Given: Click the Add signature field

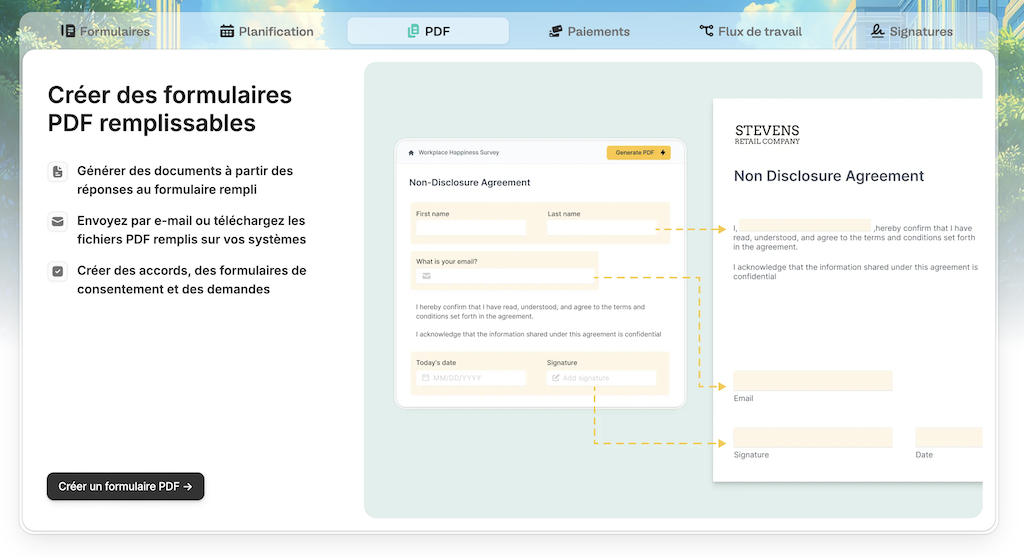Looking at the screenshot, I should click(601, 378).
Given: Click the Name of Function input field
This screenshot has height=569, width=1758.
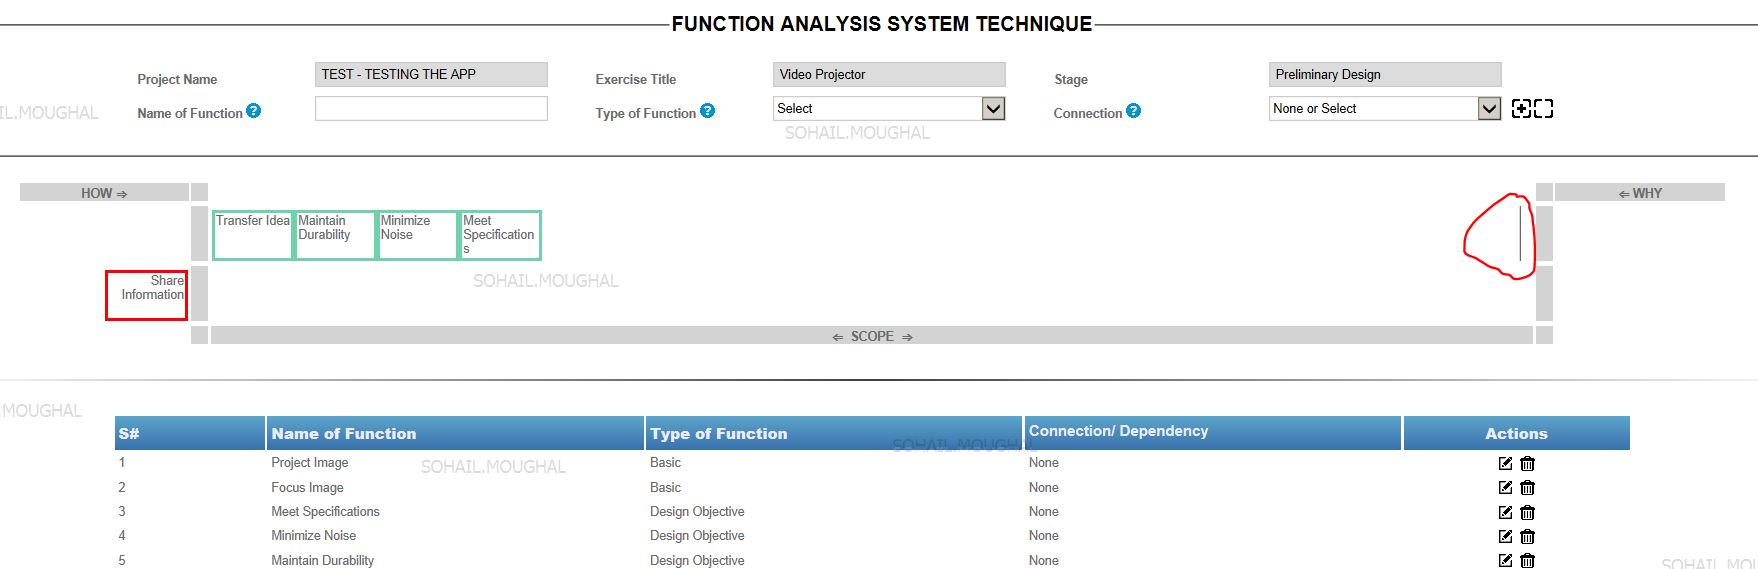Looking at the screenshot, I should (431, 109).
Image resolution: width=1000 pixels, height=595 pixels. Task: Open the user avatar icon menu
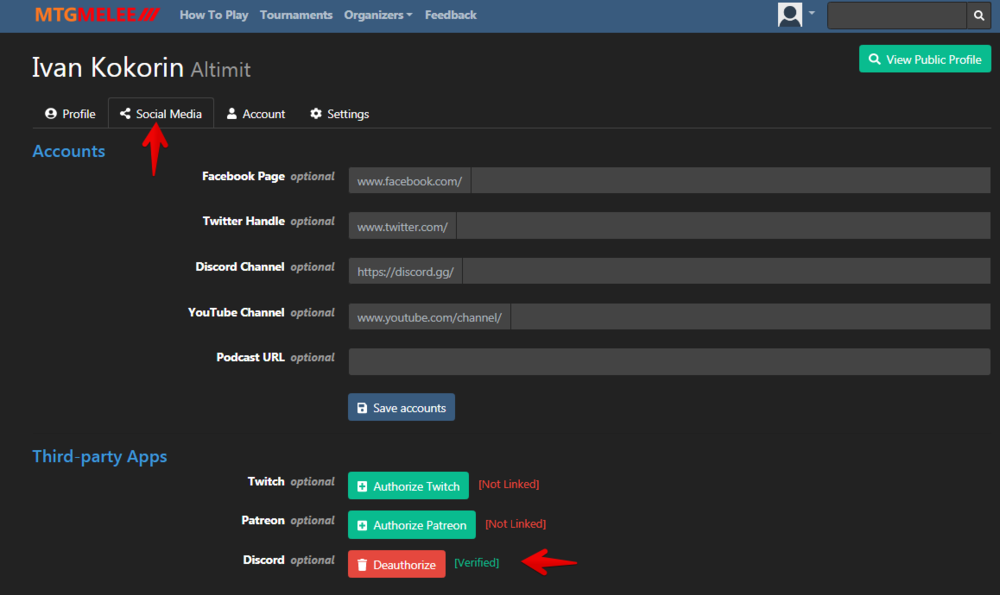click(x=790, y=15)
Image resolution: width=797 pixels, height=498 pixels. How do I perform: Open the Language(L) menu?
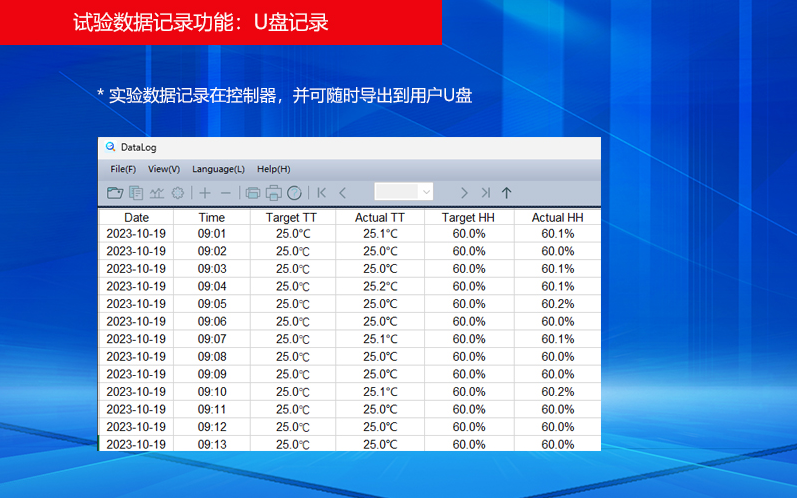pyautogui.click(x=218, y=169)
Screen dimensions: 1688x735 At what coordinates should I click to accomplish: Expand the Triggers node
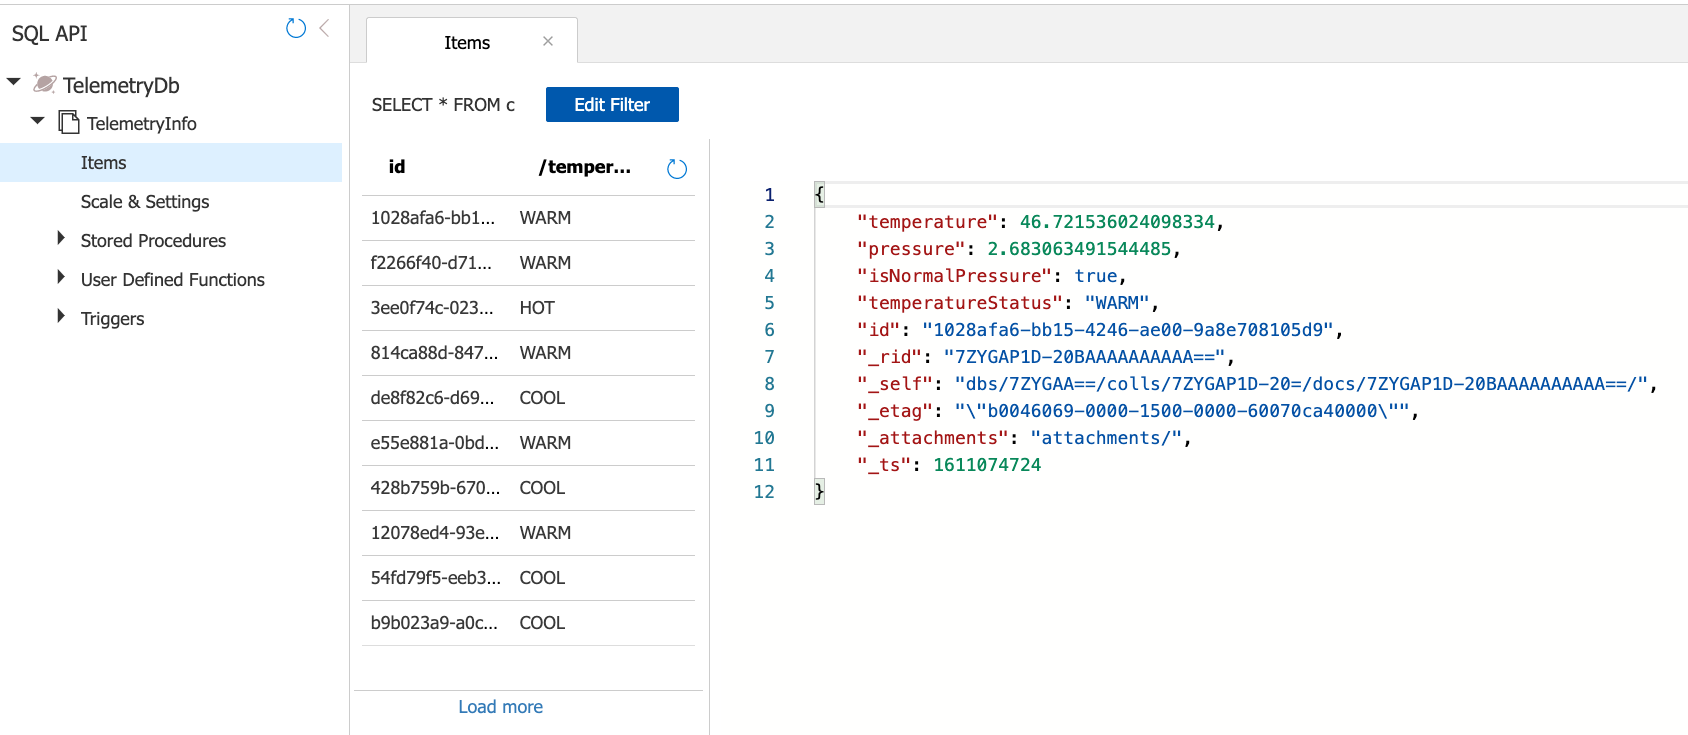pyautogui.click(x=61, y=317)
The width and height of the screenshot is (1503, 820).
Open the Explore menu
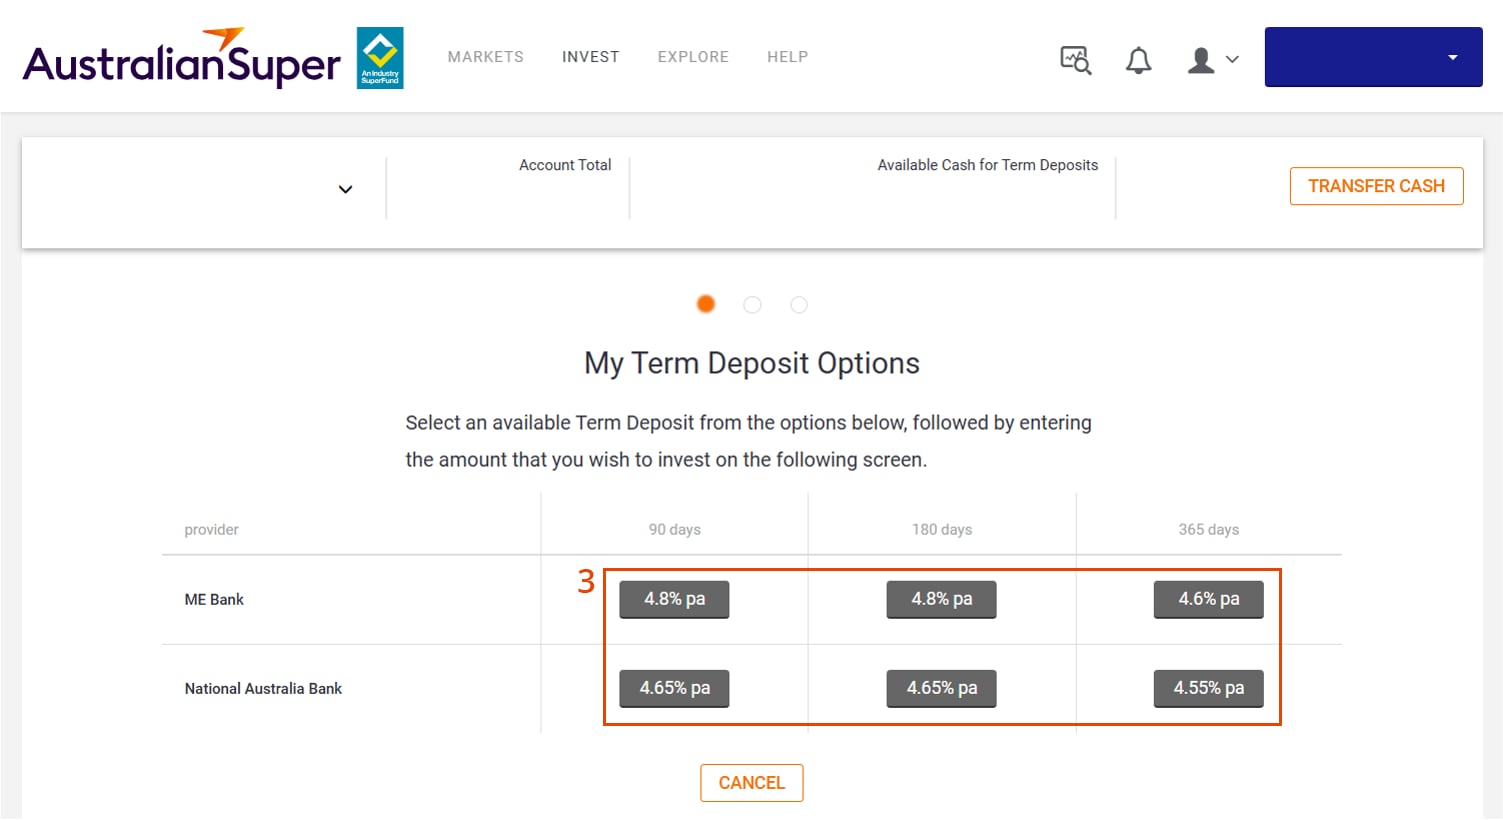point(693,57)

§ **Instruction**: Copy out the text of all the records above word for word, leaving out the pictures.

§ **Written answer**:
Given: Click the Add signature field

Looking at the screenshot, I should click(601, 378).
Given: Click the Name of Function input field
This screenshot has height=569, width=1758.
Looking at the screenshot, I should (431, 109).
Image resolution: width=1000 pixels, height=595 pixels. Task: Open the user avatar icon menu
click(x=790, y=15)
Image resolution: width=797 pixels, height=498 pixels. How do I perform: Open the Language(L) menu?
pyautogui.click(x=218, y=169)
Screen dimensions: 1688x735 At what coordinates should I click to accomplish: Expand the Triggers node
pyautogui.click(x=61, y=317)
The width and height of the screenshot is (1503, 820).
Open the Explore menu
point(693,57)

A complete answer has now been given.